BACKGROUND : Studies for developing diagnostics and treatments for infectious diseases usually require observing the onset of infection during the study period. However, when the infection base rate incidence is low, the cohort size required to measure an effect becomes large, and recruitment becomes costly and prolonged. We developed a model for reducing recruiting time and resources in a COVID-19 detection study by targeting recruitment to high-risk individuals.

METHODS : We conducted an observational longitudinal cohort study at individual sites throughout the U.S., enrolling adults who were members of an online health and research platform. Through direct and longitudinal connection with research participants, we applied machine learning techniques to compute individual risk scores from individually permissioned data about socioeconomic and behavioral data, in combination with predicted local prevalence data. The modeled risk scores were then used to target candidates for enrollment in a hypothetical COVID-19 detection study. The main outcome measure was the incidence rate of COVID-19 according to the risk model compared with incidence rates in actual vaccine trials.

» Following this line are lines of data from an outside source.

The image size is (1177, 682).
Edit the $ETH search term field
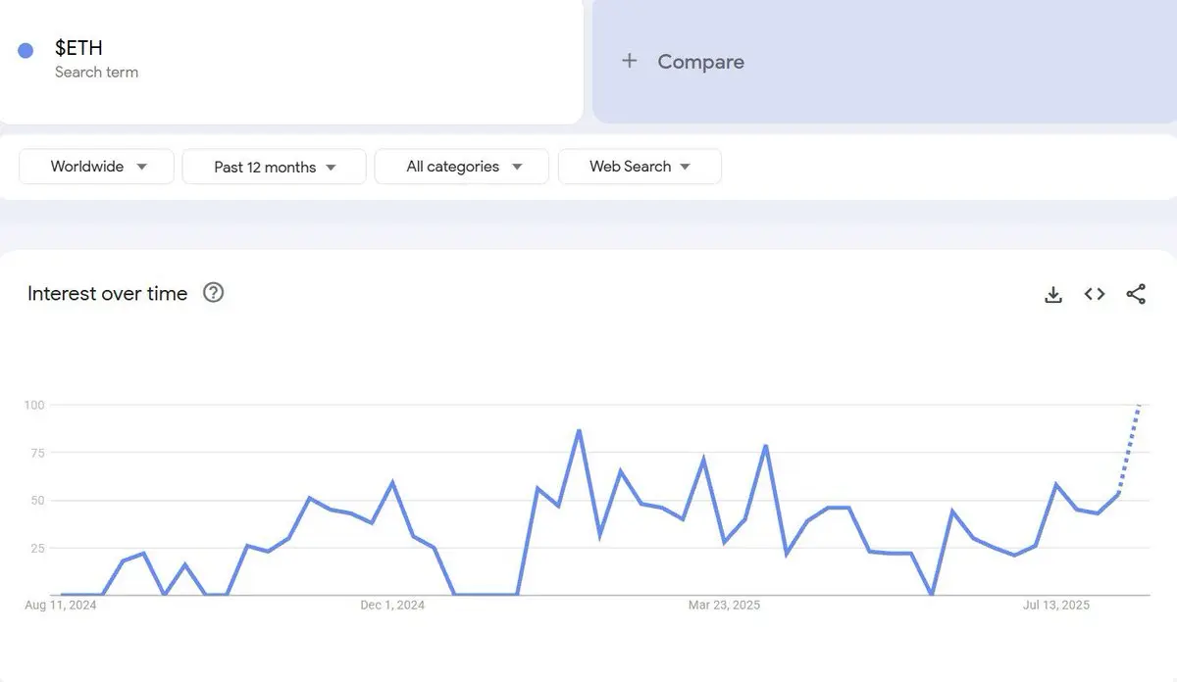tap(78, 47)
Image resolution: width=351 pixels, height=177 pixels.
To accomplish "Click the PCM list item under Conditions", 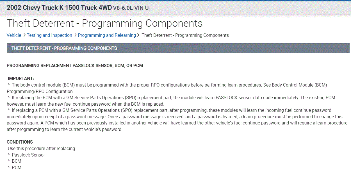I will 16,167.
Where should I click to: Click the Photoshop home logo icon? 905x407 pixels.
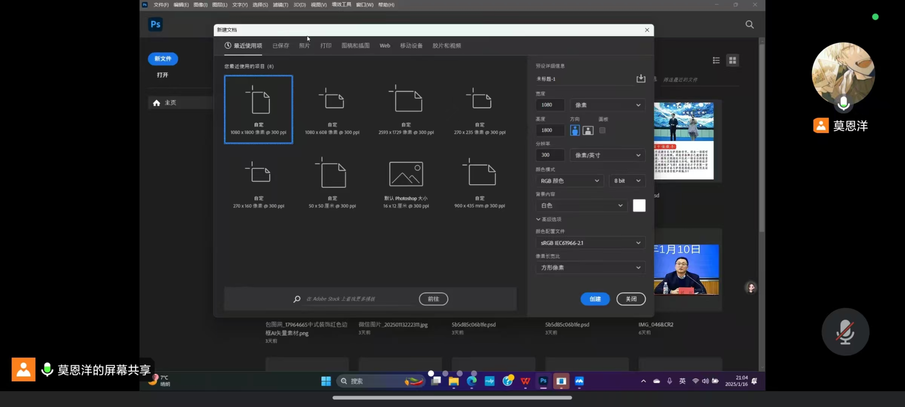coord(156,24)
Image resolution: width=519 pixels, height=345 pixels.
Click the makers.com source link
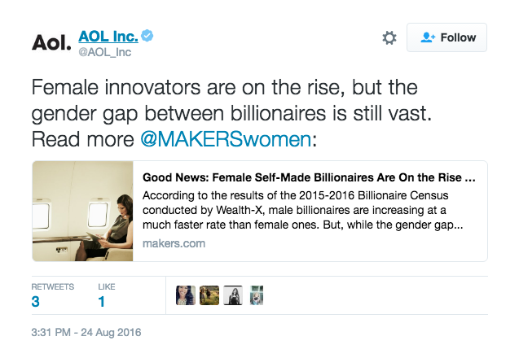174,243
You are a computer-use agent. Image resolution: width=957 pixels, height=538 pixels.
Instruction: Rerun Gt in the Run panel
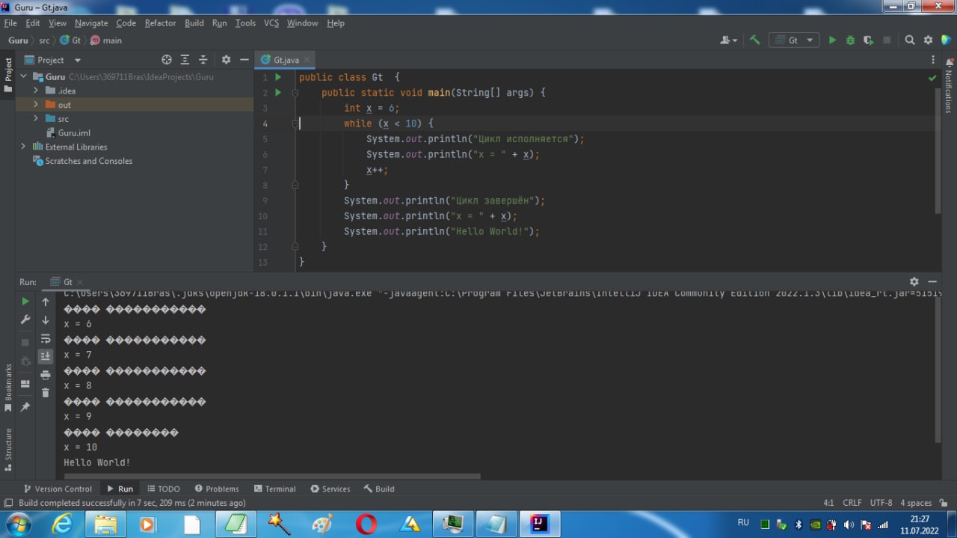25,302
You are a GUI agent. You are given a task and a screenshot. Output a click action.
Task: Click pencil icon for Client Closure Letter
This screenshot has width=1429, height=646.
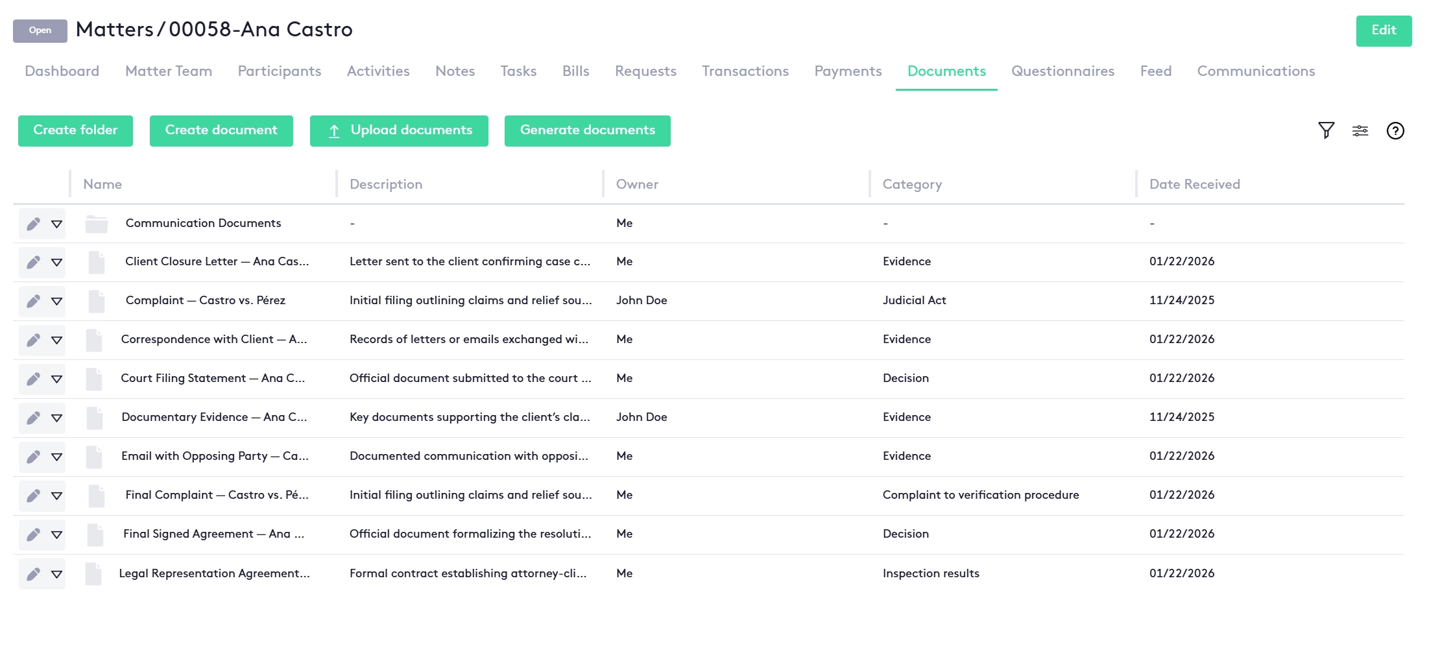pyautogui.click(x=33, y=262)
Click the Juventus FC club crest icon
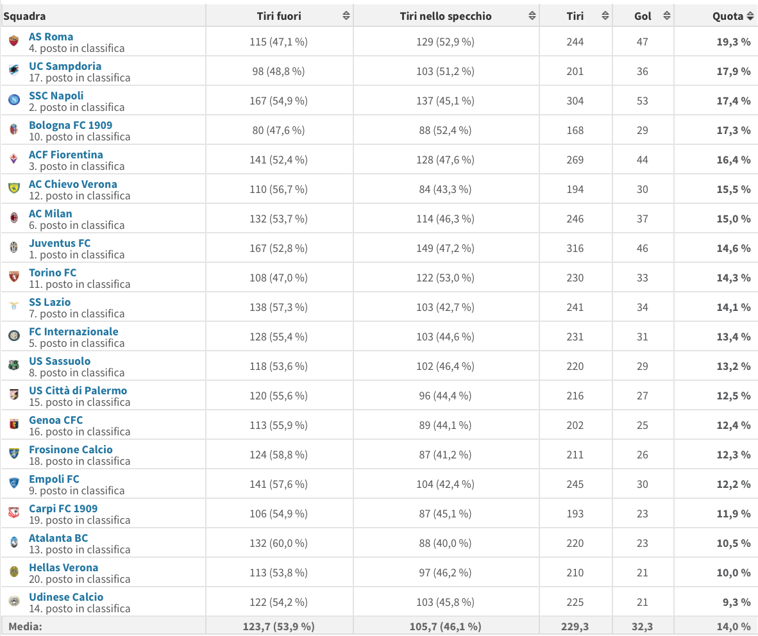This screenshot has height=636, width=758. pos(14,248)
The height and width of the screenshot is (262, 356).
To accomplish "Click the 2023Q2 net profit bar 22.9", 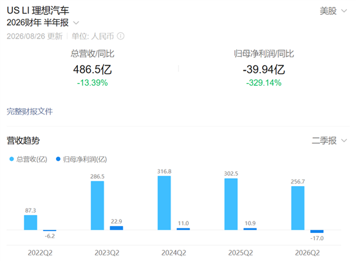I will [x=117, y=228].
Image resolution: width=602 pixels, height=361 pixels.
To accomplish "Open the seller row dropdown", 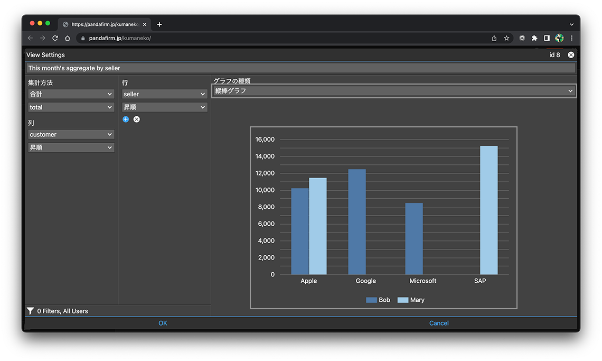I will coord(164,94).
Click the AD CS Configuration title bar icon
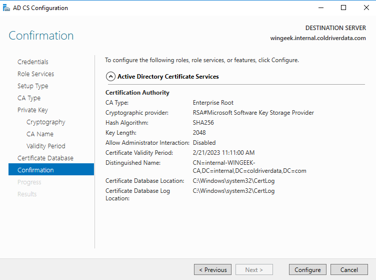The image size is (376, 280). pyautogui.click(x=6, y=8)
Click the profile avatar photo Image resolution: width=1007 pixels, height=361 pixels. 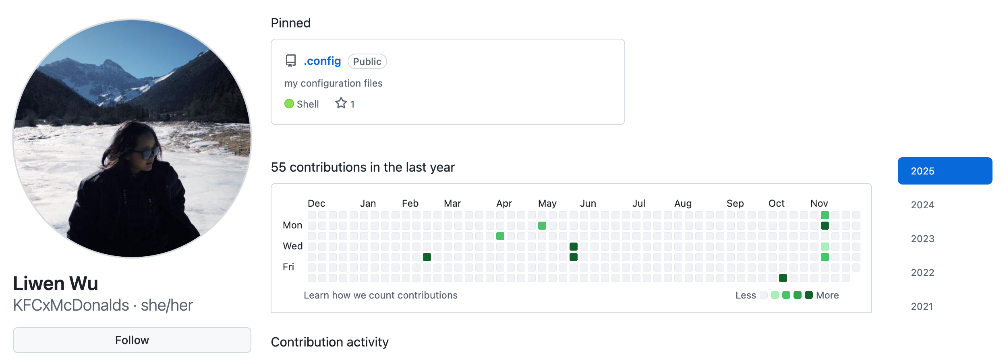132,138
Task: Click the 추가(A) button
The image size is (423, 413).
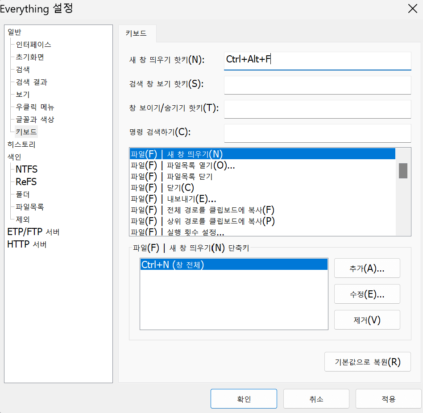Action: click(367, 268)
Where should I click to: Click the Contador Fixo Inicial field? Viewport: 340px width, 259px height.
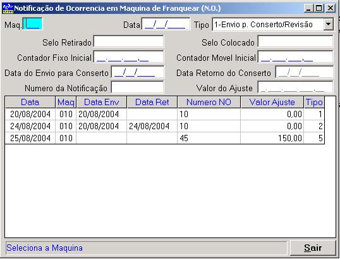pos(129,57)
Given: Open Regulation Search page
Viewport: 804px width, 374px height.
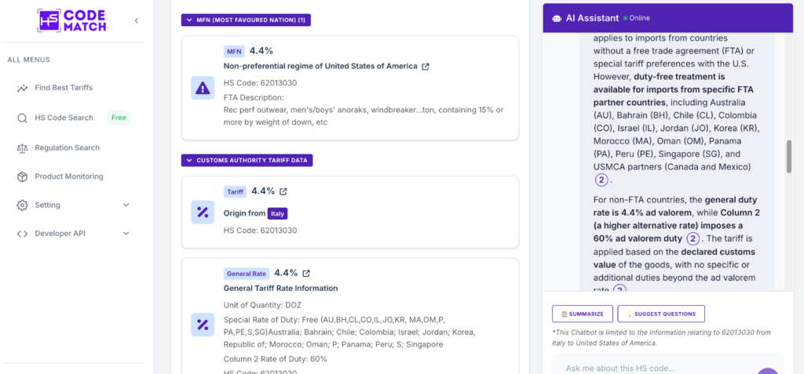Looking at the screenshot, I should pos(67,147).
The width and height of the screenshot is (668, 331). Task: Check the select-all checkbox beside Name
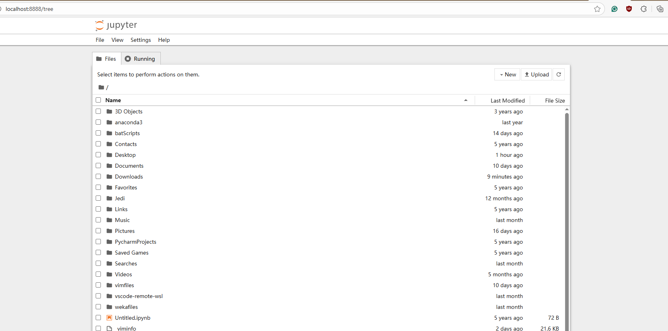(98, 100)
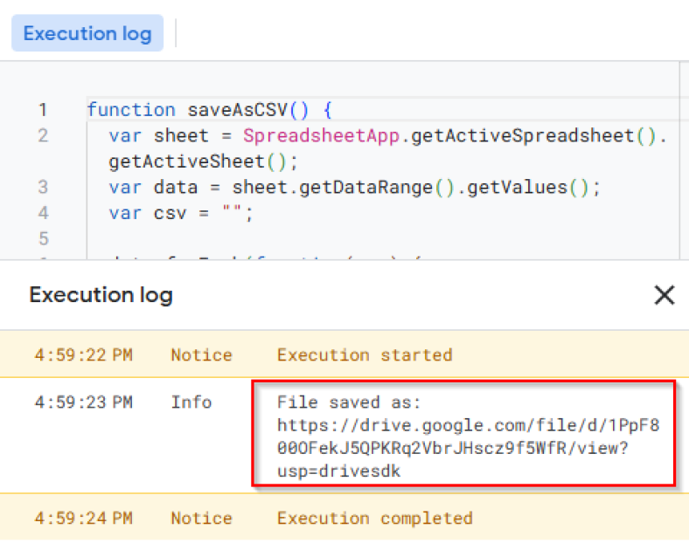
Task: Select empty line 5 via its number
Action: 43,238
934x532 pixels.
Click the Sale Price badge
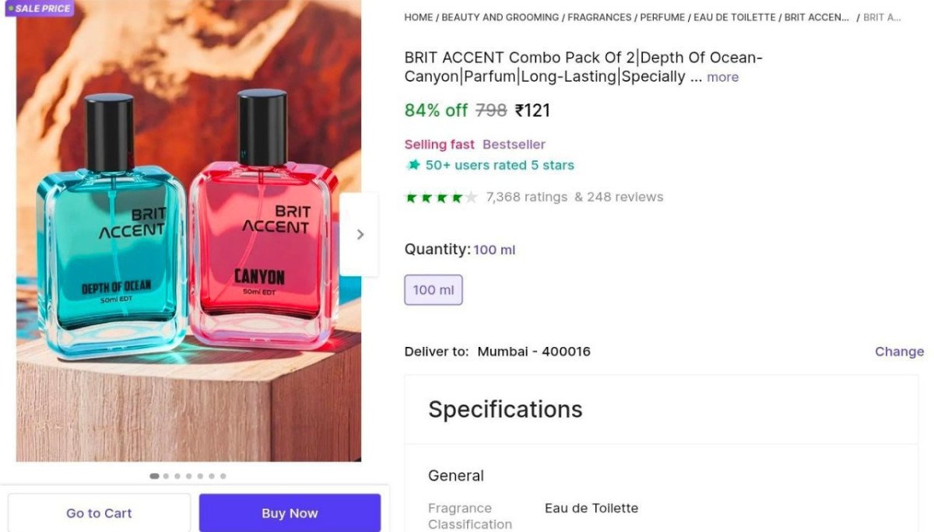tap(39, 9)
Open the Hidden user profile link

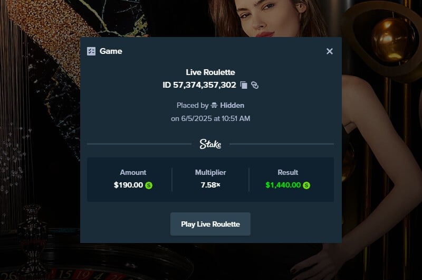[x=232, y=105]
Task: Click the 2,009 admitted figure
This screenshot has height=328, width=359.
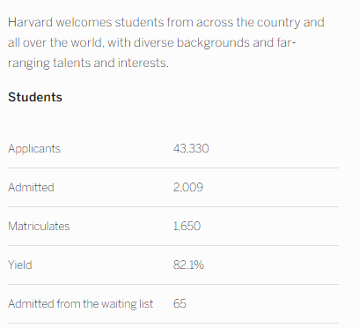Action: 188,187
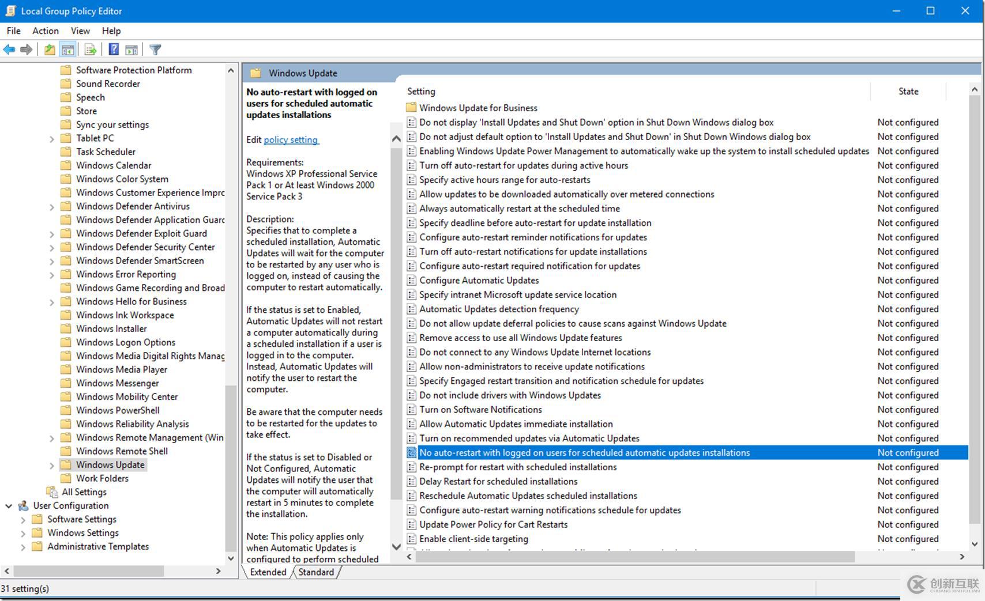Screen dimensions: 985x601
Task: Select All Settings in the tree
Action: point(84,492)
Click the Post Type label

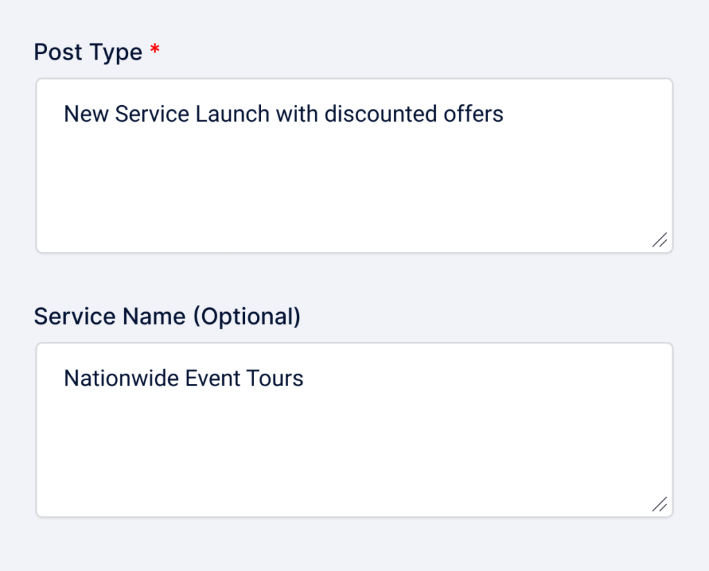tap(88, 52)
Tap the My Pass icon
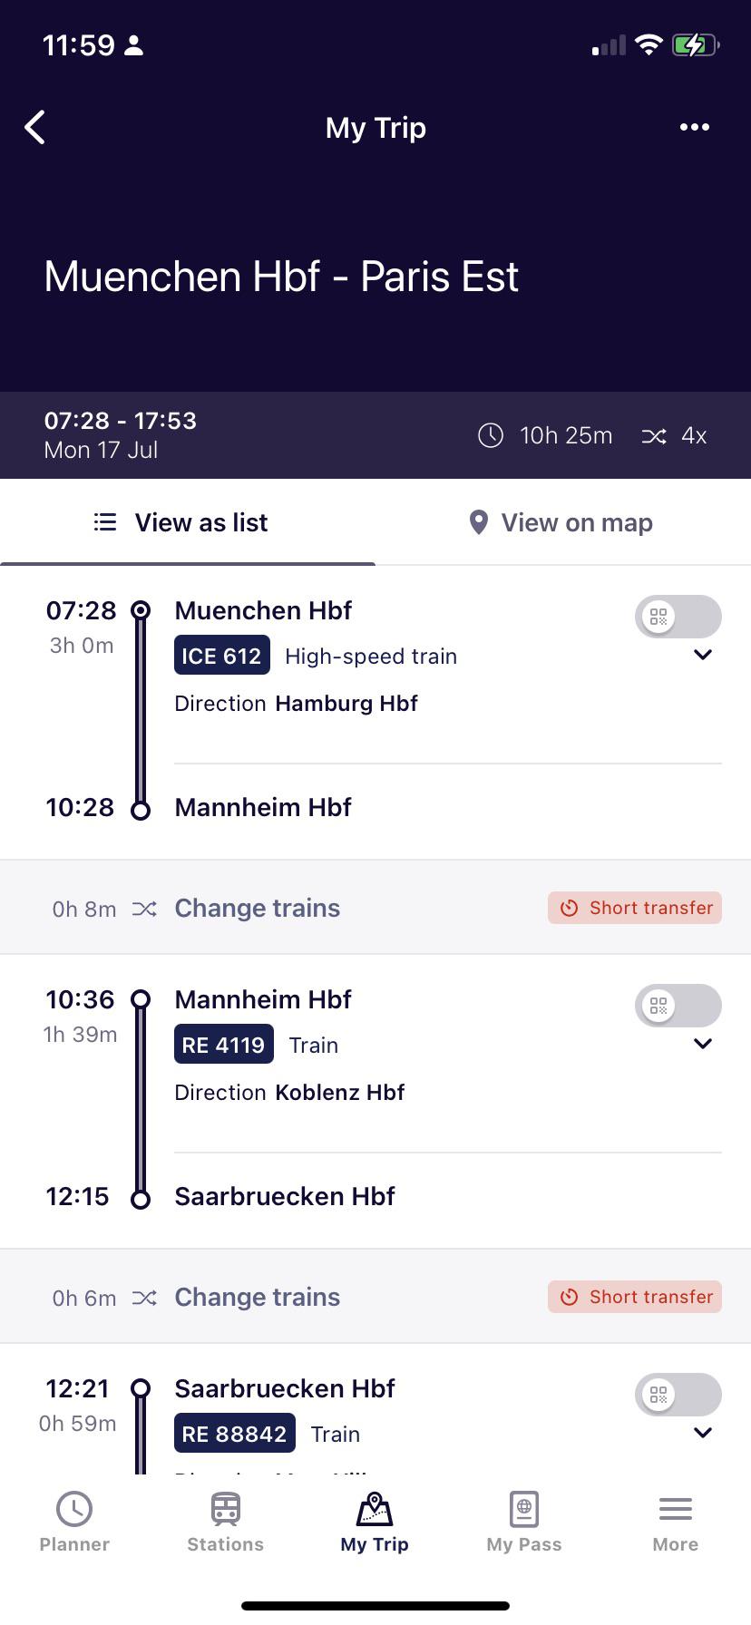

RESULTS : When we used risk scores from 66,040 participants to recruit a balanced cohort of participants for a COVID-19 detection study, we obtained a 4- to 7-fold greater COVID-19 infection incidence rate compared with similar real-world study cohorts.

CONCLUSION : This risk model offers the possibility of reducing costs, increasing the power of analyses, and shortening study periods by targeting for recruitment participants at higher risk.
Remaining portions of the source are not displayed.